## TASK REQUIREMENTS
Retyping the data exactly is the task. Include every line.

━━ SOURCE DATA ━━

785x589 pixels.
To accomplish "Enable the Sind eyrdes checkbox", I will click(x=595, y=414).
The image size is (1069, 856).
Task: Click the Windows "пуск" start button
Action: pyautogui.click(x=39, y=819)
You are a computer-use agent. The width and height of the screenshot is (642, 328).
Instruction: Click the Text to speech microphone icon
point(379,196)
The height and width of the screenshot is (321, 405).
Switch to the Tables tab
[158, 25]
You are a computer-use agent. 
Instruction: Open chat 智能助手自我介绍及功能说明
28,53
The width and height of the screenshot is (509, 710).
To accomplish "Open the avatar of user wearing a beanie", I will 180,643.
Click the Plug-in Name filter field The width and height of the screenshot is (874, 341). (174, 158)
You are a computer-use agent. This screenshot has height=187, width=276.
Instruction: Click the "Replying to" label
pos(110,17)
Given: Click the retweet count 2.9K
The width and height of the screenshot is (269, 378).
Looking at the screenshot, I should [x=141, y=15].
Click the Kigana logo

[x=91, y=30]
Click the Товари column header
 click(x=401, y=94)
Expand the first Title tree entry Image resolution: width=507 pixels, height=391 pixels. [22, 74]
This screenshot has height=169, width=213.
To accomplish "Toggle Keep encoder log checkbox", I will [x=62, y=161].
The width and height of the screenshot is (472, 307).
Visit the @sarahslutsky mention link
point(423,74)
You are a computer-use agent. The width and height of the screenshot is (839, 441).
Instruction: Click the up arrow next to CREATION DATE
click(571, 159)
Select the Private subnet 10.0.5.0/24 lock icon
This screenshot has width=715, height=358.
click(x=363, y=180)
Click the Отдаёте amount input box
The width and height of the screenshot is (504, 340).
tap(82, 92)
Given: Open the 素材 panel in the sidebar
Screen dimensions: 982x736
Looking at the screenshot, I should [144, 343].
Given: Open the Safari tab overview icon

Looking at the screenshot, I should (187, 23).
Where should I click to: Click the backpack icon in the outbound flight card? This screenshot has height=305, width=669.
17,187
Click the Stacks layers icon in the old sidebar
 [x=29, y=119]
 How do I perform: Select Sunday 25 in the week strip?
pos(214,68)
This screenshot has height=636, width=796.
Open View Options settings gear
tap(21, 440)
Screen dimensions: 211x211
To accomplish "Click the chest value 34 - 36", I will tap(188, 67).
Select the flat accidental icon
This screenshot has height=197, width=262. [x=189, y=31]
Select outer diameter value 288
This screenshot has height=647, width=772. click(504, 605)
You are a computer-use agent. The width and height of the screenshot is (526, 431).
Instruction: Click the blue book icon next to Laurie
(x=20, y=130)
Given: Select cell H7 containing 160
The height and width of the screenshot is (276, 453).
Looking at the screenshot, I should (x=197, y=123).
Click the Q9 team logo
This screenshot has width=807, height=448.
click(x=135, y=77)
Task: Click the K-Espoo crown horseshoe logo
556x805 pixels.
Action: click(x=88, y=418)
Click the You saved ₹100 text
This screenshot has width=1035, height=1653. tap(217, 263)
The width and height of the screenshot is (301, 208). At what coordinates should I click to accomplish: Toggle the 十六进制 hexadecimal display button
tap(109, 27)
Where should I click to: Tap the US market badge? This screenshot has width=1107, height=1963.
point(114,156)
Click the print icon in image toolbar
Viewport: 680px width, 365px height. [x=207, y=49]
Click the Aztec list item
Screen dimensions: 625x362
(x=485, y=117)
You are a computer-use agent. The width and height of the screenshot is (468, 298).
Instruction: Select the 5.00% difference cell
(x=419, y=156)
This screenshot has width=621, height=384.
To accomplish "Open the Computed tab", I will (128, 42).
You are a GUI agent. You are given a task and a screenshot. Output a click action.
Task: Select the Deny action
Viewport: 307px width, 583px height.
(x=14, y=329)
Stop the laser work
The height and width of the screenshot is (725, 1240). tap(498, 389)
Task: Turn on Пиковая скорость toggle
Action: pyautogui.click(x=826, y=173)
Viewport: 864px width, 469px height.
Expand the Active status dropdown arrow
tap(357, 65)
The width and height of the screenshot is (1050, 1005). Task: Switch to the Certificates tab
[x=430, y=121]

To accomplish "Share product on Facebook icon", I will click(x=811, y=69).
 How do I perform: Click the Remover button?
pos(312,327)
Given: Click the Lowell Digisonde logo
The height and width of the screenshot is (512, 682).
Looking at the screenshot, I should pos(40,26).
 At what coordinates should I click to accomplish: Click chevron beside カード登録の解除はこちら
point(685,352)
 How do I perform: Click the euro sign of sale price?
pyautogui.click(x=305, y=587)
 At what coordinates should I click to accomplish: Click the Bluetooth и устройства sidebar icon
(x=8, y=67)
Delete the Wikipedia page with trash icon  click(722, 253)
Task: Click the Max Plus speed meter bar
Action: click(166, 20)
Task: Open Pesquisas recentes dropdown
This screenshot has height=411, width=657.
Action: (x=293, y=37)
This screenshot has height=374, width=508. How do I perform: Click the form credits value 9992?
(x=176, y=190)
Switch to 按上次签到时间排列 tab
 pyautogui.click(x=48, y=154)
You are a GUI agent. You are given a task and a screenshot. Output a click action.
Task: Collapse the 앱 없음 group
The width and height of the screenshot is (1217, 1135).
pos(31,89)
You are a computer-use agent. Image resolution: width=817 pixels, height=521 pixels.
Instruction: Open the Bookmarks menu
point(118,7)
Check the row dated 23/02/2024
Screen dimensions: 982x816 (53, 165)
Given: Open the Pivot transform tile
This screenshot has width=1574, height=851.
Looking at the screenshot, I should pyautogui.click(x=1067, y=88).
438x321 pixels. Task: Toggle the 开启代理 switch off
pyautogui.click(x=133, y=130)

━━━

## RESULT OF THIS TASK
785x589 pixels.
To accomplish "Enable the Sind eyrdes checkbox", I will click(x=595, y=414).
The image size is (1069, 856).
Task: Click the Windows "пуск" start button
Action: pyautogui.click(x=39, y=819)
You are a computer-use agent. The width and height of the screenshot is (642, 328).
Instruction: Click the Text to speech microphone icon
point(379,196)
The height and width of the screenshot is (321, 405).
Switch to the Tables tab
[158, 25]
You are a computer-use agent. 
Instruction: Open chat 智能助手自我介绍及功能说明
28,53
The width and height of the screenshot is (509, 710).
To accomplish "Open the avatar of user wearing a beanie", I will 180,643.
Click the Plug-in Name filter field The width and height of the screenshot is (874, 341). (174, 158)
You are a computer-use agent. This screenshot has height=187, width=276.
Instruction: Click the "Replying to" label
pos(110,17)
Given: Click the retweet count 2.9K
The width and height of the screenshot is (269, 378).
Looking at the screenshot, I should [x=141, y=15].
Click the Kigana logo

[x=91, y=30]
Click the Товари column header
 click(x=401, y=94)
Expand the first Title tree entry Image resolution: width=507 pixels, height=391 pixels. [22, 74]
This screenshot has height=169, width=213.
To accomplish "Toggle Keep encoder log checkbox", I will [x=62, y=161].
The width and height of the screenshot is (472, 307).
Visit the @sarahslutsky mention link
point(423,74)
You are a computer-use agent. The width and height of the screenshot is (839, 441).
Instruction: Click the up arrow next to CREATION DATE
click(571, 159)
Select the Private subnet 10.0.5.0/24 lock icon
This screenshot has width=715, height=358.
click(x=363, y=180)
Click the Отдаёте amount input box
The width and height of the screenshot is (504, 340).
tap(82, 92)
Given: Open the 素材 panel in the sidebar
Screen dimensions: 982x736
Looking at the screenshot, I should [144, 343].
Given: Open the Safari tab overview icon

Looking at the screenshot, I should (187, 23).
Where should I click to: Click the backpack icon in the outbound flight card? This screenshot has height=305, width=669.
17,187
Click the Stacks layers icon in the old sidebar
 [x=29, y=119]
 How do I perform: Select Sunday 25 in the week strip?
pos(214,68)
This screenshot has height=636, width=796.
Open View Options settings gear
tap(21, 440)
Screen dimensions: 211x211
To accomplish "Click the chest value 34 - 36", I will tap(188, 67).
Select the flat accidental icon
This screenshot has height=197, width=262. [x=189, y=31]
Select outer diameter value 288
This screenshot has height=647, width=772. click(504, 605)
You are a computer-use agent. The width and height of the screenshot is (526, 431).
Instruction: Click the blue book icon next to Laurie
(x=20, y=130)
Given: Select cell H7 containing 160
The height and width of the screenshot is (276, 453).
Looking at the screenshot, I should (x=197, y=123).
Click the Q9 team logo
This screenshot has width=807, height=448.
click(x=135, y=77)
Task: Click the K-Espoo crown horseshoe logo
556x805 pixels.
Action: click(x=88, y=418)
Click the You saved ₹100 text
This screenshot has width=1035, height=1653. tap(217, 263)
The width and height of the screenshot is (301, 208). At what coordinates should I click to accomplish: Toggle the 十六进制 hexadecimal display button
tap(109, 27)
Where should I click to: Tap the US market badge? This screenshot has width=1107, height=1963.
point(114,156)
Click the print icon in image toolbar
Viewport: 680px width, 365px height. [x=207, y=49]
Click the Aztec list item
Screen dimensions: 625x362
(x=485, y=117)
You are a computer-use agent. The width and height of the screenshot is (468, 298).
Instruction: Select the 5.00% difference cell
(x=419, y=156)
This screenshot has width=621, height=384.
To accomplish "Open the Computed tab", I will (128, 42).
You are a GUI agent. You are given a task and a screenshot. Output a click action.
Task: Select the Deny action
Viewport: 307px width, 583px height.
(x=14, y=329)
Stop the laser work
The height and width of the screenshot is (725, 1240). tap(498, 389)
Task: Turn on Пиковая скорость toggle
Action: pyautogui.click(x=826, y=173)
Viewport: 864px width, 469px height.
Expand the Active status dropdown arrow
tap(357, 65)
The width and height of the screenshot is (1050, 1005). Task: Switch to the Certificates tab
[x=430, y=121]

To accomplish "Share product on Facebook icon", I will click(x=811, y=69).
 How do I perform: Click the Remover button?
pos(312,327)
Given: Click the Lowell Digisonde logo
The height and width of the screenshot is (512, 682).
Looking at the screenshot, I should pos(40,26).
 At what coordinates should I click to accomplish: Click chevron beside カード登録の解除はこちら
point(685,352)
 How do I perform: Click the euro sign of sale price?
pyautogui.click(x=305, y=587)
 At what coordinates should I click to accomplish: Click the Bluetooth и устройства sidebar icon
(x=8, y=67)
Delete the Wikipedia page with trash icon  click(722, 253)
Task: Click the Max Plus speed meter bar
Action: click(166, 20)
Task: Open Pesquisas recentes dropdown
This screenshot has height=411, width=657.
Action: (x=293, y=37)
This screenshot has height=374, width=508. How do I perform: Click the form credits value 9992?
(x=176, y=190)
Switch to 按上次签到时间排列 tab
 pyautogui.click(x=48, y=154)
You are a GUI agent. You are given a task and a screenshot. Output a click action.
Task: Collapse the 앱 없음 group
The width and height of the screenshot is (1217, 1135).
pos(31,89)
You are a computer-use agent. Image resolution: width=817 pixels, height=521 pixels.
Instruction: Open the Bookmarks menu
point(118,7)
Check the row dated 23/02/2024
Screen dimensions: 982x816 (53, 165)
Given: Open the Pivot transform tile
This screenshot has width=1574, height=851.
Looking at the screenshot, I should pyautogui.click(x=1067, y=88).
438x321 pixels. Task: Toggle the 开启代理 switch off
pyautogui.click(x=133, y=130)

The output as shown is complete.